Moreover, the questions themselves are complex and diverse, and at this stage still in need of being formulated properly. Some of the most significant questions include, but are definitely not confined to, the following: How well do traditional concepts about personality and identity apply to patients receiving DBS who have undergone significant, at times quite rapid, and not always entirely foreseeable changes? Does the treatment amount to, or could it be conceptualized as, the person (temporarily) being cured, restored, complemented or changed? What influence does the possibility of a relatively quick reversal of these changes (through switching DBS off) play regarding the (un)acceptability of a particular interpretation? How reversible are personality changes induced by DBS? Could there be systematic differences regarding this conceptualization between the different people involved, i.e. the patient, the medical team, significant others, the family, friends, colleagues, neighbors? How do these changes and the way they can be conceptualized affect the person’s (re-)adjustment to society, e.g. influence the roles they play within the contexts of relations, family, profession and society at large? What effect does the dependency on technology have on personal identity?
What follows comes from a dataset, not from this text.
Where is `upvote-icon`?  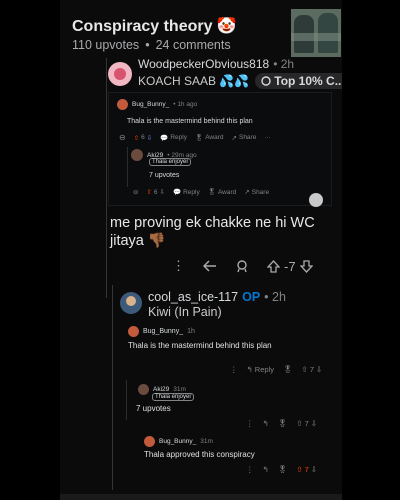 upvote-icon is located at coordinates (274, 266).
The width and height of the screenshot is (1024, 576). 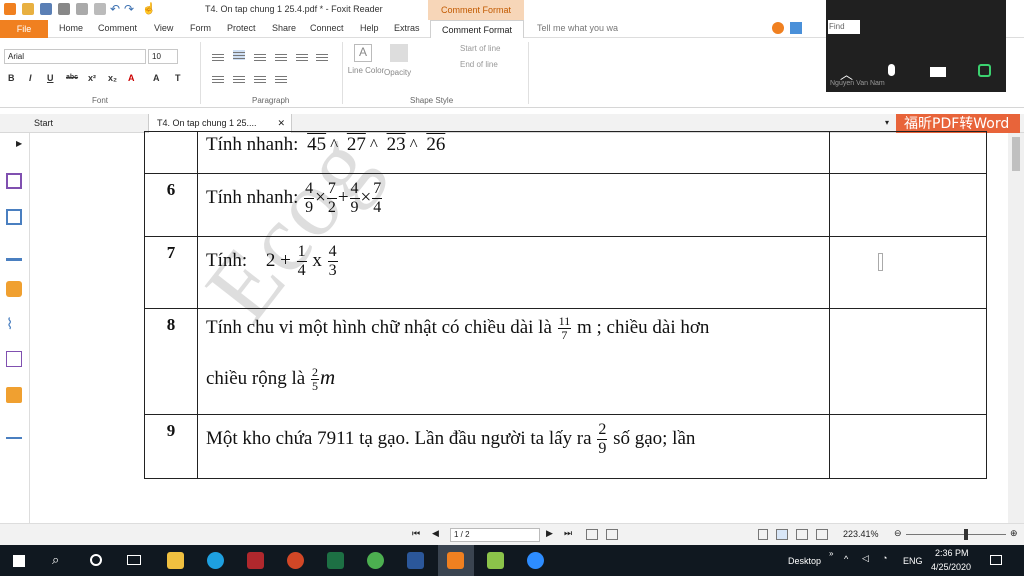 What do you see at coordinates (256, 560) in the screenshot?
I see `access-icon` at bounding box center [256, 560].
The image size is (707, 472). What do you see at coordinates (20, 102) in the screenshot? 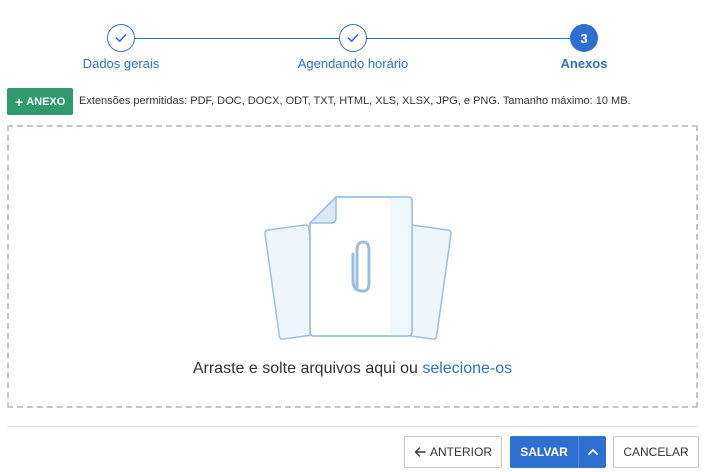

Considering that with advancements in the technology and due to its successfulness DBS will most likely be expanded to various clinical populations, questions concerning the effect of DBS on an individual’s personality and personal identity as well as the ethical and legal consequences thereof need much closer attention. Research addressing these questions would not just benefit from but requires a multidisciplinary approach.
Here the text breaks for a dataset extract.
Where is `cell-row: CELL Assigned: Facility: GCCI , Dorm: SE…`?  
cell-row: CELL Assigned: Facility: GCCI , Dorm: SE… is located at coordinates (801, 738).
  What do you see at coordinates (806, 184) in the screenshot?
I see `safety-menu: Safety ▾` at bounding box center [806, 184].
We would like to thank an anonymous reviewer for this and several other insightful suggestions.
DBS induced changes in personal identity differ from DID, mainly because the latter seems to be the most extreme form of identity alterations and in DID, distinct identities exist in one body at the same time. Additionally, DBS induced personality changes are generally considered to be reversible, i.e. by turning off the stimulation or changing its parameters, and therefore more easily controllable. However, as noted above, the effects of prolonged DBS use are still not very well known, and that it is conceivable that this might lead to sustained changes of personality and behavior, even after terminating DBS. Also, we are aware of the controversy around DID [e.g. 55, 56], but this debate is beyond the scope of this paper.
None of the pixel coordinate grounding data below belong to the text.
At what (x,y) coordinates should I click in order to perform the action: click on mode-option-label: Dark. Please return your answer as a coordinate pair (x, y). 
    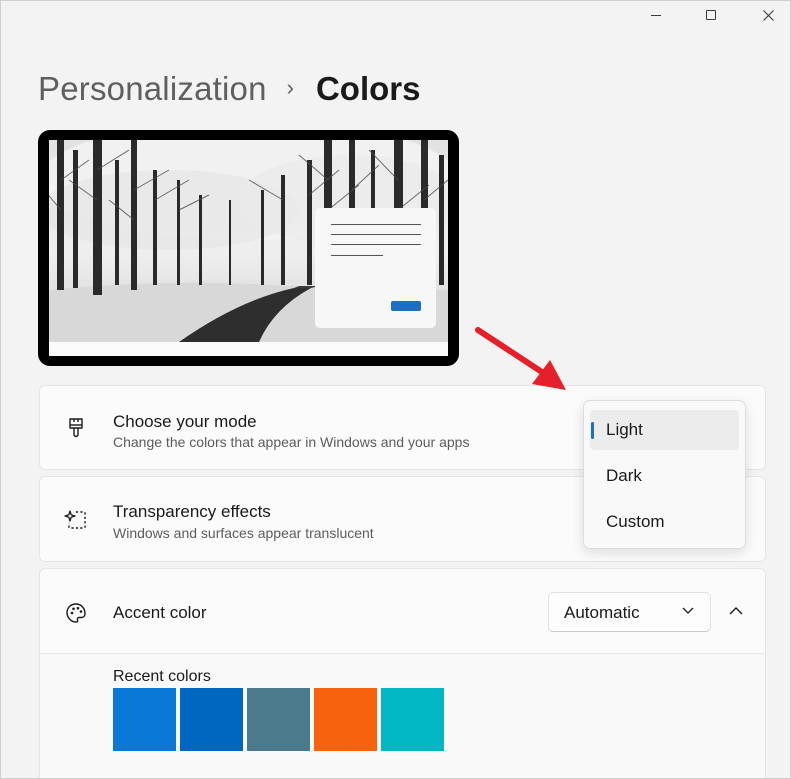
    Looking at the image, I should click on (624, 476).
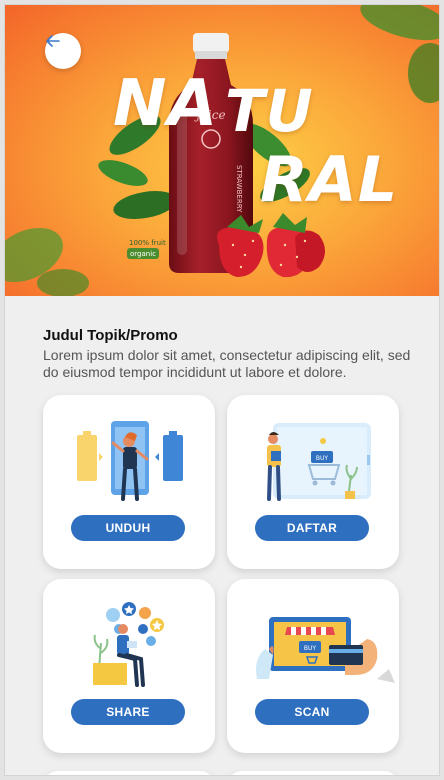 This screenshot has width=444, height=780. What do you see at coordinates (143, 254) in the screenshot?
I see `badge-bottom: organic` at bounding box center [143, 254].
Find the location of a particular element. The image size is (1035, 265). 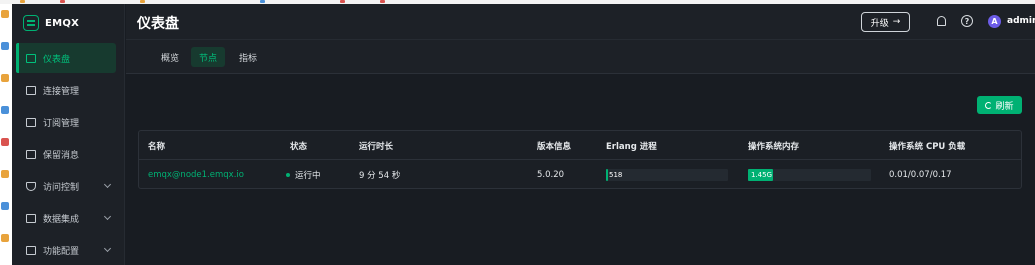

sidebar-item-access-control: 访问控制 is located at coordinates (66, 186).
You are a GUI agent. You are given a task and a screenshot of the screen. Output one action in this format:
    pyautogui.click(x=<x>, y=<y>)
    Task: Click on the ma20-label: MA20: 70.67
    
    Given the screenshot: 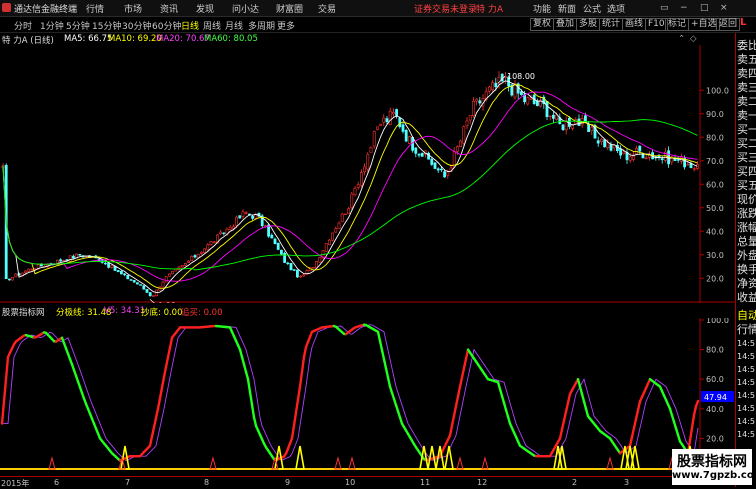 What is the action you would take?
    pyautogui.click(x=183, y=39)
A 5-point scale for responsibility (complete responsibility – slightly diminished responsibility – diminished responsibility – severely diminished responsibility – complete absence of responsibility) is used in forensic practice in the Netherlands.
There is a distinction between knowing or remembering that I drank or had a headache and knowing or remembering the drinking or having the headache. From the description, it appears that Eve Black has (access to) both regarding the drinking and the first, declarative, but not the second, episodic type of memory regarding the headache. Eve White appears to have (access to) neither the declarative nor the episodic knowledge or memory of the drinking, but does have both for the headache.